Term applied to the Talmud, it is the abbreviation of shishah sedarim or six “orders,” or divisions, of the Mishnah.


Also known as the Feast of Weeks, it falls on the sixth day of Sivan, just seven weeks after Passover. The three days before Shavuot are called the “Three Days of Limitation” or “Preparation,” for the people of Israel had to purify themselves for a period of three days in order to be ready to receive the Law from Mount Sinai. One of the pilgrimage festivals, Shavuot is both Hag ha-Bikkurim (Holiday of the First Fruits) and Zeman Motan Toratenu (The Time of the Giving of Our Torah.) In biblical times, offerings of the first fruits of tree and field were brought to the Temple. Today, this aspect of the holiday is observed by decorating the synagogue with green boughs. In Israel, Shavuot is marked by the ceremonial offering of the first fruits to the Jewish National Fund, which hold the land in trust for the Jewish people. Because the Rabbis calculated that the Jews had received the Torah at Sinai on Shavout, it was considered appropriate for children to begin their Hebrew studies on this day. Tikkun Shavuot, a collection of passages from the Bible and other sacred books, is read on Shavout night, while the biblical Book of Ruth is read after the morning service.

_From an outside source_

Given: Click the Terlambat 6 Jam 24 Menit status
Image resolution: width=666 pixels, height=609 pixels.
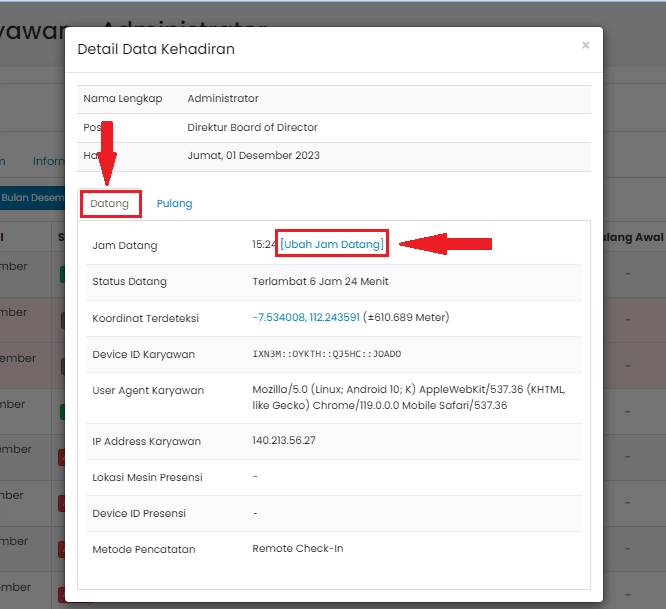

Tradition has it that David was born and died on Shavuot. It is therefore customary to read Psalms on the second evening of Shavuot. In Jerusalem, many Jews make a pilgrimage to Mount Zion, on which, according to tradition, King David was buried. In some communities, Jews light 150 candles in the synagogue, the numbers of chapters in the Book of Psalms attributed to David. The custom is to prepare and eat dairy dishes on Shavuot. In recent times, Reform synagogues, as well as some Conservative and Orthodox congregations, have designated the day for the ceremony of confirmation for children past Bar Mitzvah age. The Shavuot service also includes the singing of a poem called Akdamut. This poem written in Aramaic, deals with the grandeur of God, the greatness of His deeds, and the rewards that await the righteous in the world to come. Written in the 11th century, Akdamut has a mystical theme, for which an inspiring melody has been composed.

SHAZAR, ZALMAN (1889-1974).

Scholar, author, third President of Israel (1963-1973). Born in Mir, Russia, and raised in a Hasidic environment, he attended the Academy of Jewish Sciences at Leningrad as well as the Universities of Freiburg, Strasbourg, and Berlin. Shazar settled in Palestine in 1924. He served as editor of the daily Davar until 1948, and was a leading organizer of Israel’s labor movement. As Israel’s first Minister of Education, Shazar introduced general compulsory education. He also held educational posts in the Jewish Agency and World Zionist Organization. He was a man of widely varied interests and impressive scholarship. He was a gifted and persuasive speaker, and authored a number of scholarly works on biblical archeology and messianic figures.


Literally, remnant of Israel. Organized in 1654 by the first Jewish pilgrims to come to Nieuw Amsterdam. Its founders had escaped from the Inquisition in South America. The first Jewish congregation in what is now the U.S., it has had continuous history of more than three centuries as a Sephardic synagogue.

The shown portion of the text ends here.